When I went to Macksville to attend high school, my mother decided I should change piano teachers, and she enrolled me with a lady in St. John named Melba Budge. I had never been fond of practicing, and once I was in high school, trying to fit the appropriate hours of practice into my many activities became nearly impossible. More than once, I am ashamed to admit, the first time I played my assigned music was in front of my teacher at the following week's lesson. My teacher thought I was dreadful, but had she known, she might have been impressed by how well I sight-read when playing a piece for the very first time! I don't know if Mrs. Budge asked my mother to end my lessons, but I did not take lessons from her very long. I do remember being given a very simple piece to play for the annual recital of her students. I believe she thought I was unable to play anything more difficult, having only seen me play pieces I had made no effort to practice. It was very embarrassing to be a high school girl playing a piece beginners could play. Maybe she thought a good embarrassment was exactly what I deserved!

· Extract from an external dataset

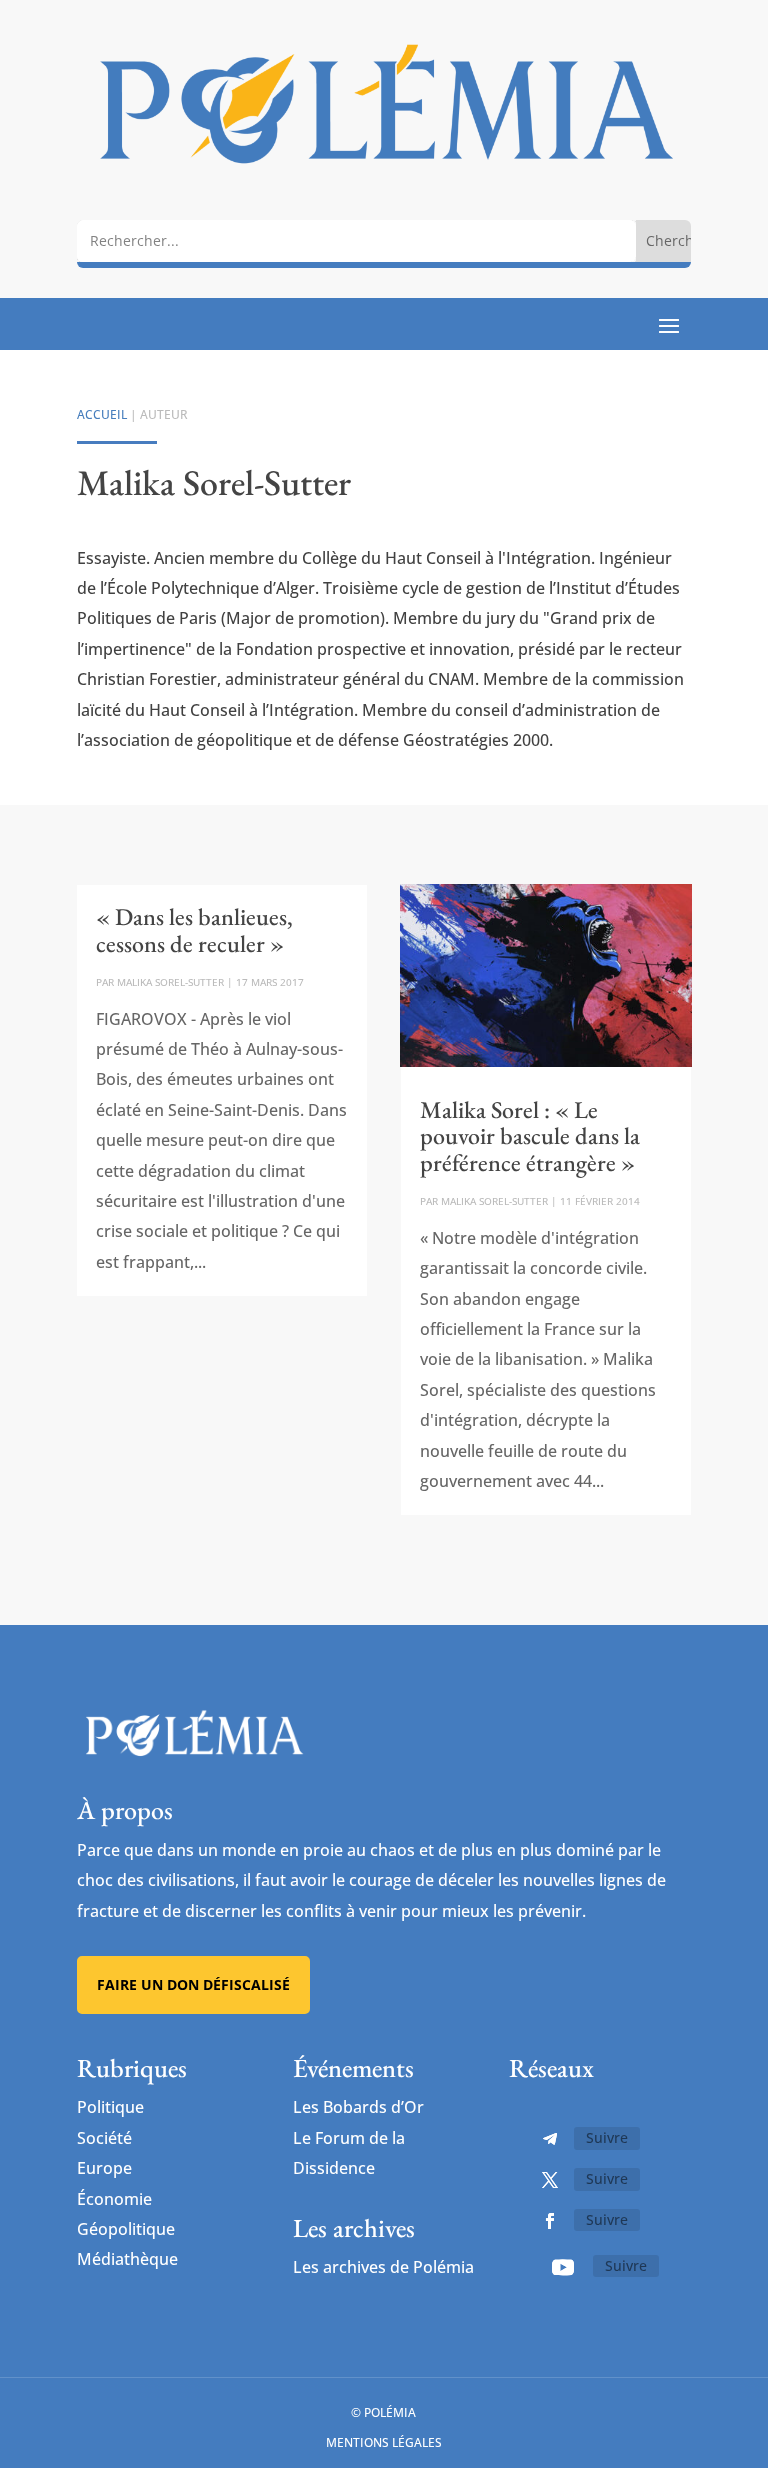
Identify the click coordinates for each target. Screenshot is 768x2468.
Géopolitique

In reading through one of the local centennial books I acquired to use as a research source for writing Isaac's story, I found a brief biography of Malba Cornwell Budge. I learned that her college years were spent at a Conservatory of Music in Nashville, Tennessee and the Institute of Applied Music in New York City. While there she was a scholarship pupil of a famous piano teacher who was also the head of piano at Vassar.
The article in the centennial book describes Melba's professional positions and certifications as a Piano teacher and her role as a judge in piano competitions throughout America. It described Doc's responsible positions in the community and his outstanding art collection. The article made me blush as I read it, remembering how my disinterested lack of effort as a piano student showed such inexcusable disrespect for my gifted teacher.
As lazy as I was in learning how to play the piano, my poor skill has provided me much pleasure all of my life, and I thank Mrs. Fisk and Mrs. Budge for teaching me as much as they did.